Supplied material:
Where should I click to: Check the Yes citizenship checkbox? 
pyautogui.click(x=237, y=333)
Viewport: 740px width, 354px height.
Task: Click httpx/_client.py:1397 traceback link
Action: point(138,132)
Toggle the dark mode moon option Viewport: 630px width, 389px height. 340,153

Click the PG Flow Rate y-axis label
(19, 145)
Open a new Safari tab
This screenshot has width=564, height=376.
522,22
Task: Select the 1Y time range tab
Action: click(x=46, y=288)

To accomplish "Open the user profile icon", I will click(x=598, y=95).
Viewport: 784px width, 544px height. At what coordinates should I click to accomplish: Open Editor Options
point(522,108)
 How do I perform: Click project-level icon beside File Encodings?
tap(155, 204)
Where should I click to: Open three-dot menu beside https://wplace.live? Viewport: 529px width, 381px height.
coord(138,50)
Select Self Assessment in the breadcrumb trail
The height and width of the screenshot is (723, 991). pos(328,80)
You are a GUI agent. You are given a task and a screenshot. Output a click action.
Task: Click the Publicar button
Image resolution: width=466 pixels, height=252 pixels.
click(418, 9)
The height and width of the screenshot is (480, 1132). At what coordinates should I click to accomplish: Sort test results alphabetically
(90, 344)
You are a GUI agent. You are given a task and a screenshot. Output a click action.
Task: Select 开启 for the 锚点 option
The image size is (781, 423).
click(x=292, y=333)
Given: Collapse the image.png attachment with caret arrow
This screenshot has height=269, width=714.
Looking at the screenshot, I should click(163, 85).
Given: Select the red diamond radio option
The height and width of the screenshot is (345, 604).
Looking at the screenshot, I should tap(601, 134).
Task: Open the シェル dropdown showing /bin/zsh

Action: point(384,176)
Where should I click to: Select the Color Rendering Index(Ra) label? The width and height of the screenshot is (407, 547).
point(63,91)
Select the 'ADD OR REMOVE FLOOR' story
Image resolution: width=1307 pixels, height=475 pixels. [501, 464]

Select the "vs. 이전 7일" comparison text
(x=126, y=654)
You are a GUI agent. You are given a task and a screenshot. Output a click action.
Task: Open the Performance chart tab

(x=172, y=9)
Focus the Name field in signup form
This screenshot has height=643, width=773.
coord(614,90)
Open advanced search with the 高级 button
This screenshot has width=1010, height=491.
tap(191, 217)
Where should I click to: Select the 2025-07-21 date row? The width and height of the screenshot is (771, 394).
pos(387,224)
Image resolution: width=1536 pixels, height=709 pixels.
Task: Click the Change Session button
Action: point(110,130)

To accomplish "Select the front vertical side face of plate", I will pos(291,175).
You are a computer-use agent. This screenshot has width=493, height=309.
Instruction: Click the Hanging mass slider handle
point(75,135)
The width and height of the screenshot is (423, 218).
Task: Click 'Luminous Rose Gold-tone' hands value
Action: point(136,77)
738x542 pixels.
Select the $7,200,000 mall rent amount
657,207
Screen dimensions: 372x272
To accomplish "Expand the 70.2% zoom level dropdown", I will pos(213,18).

Task statement:
All that is needed is how many lines of the listing hold the word "with", stated as one number.

Reply to the task:
2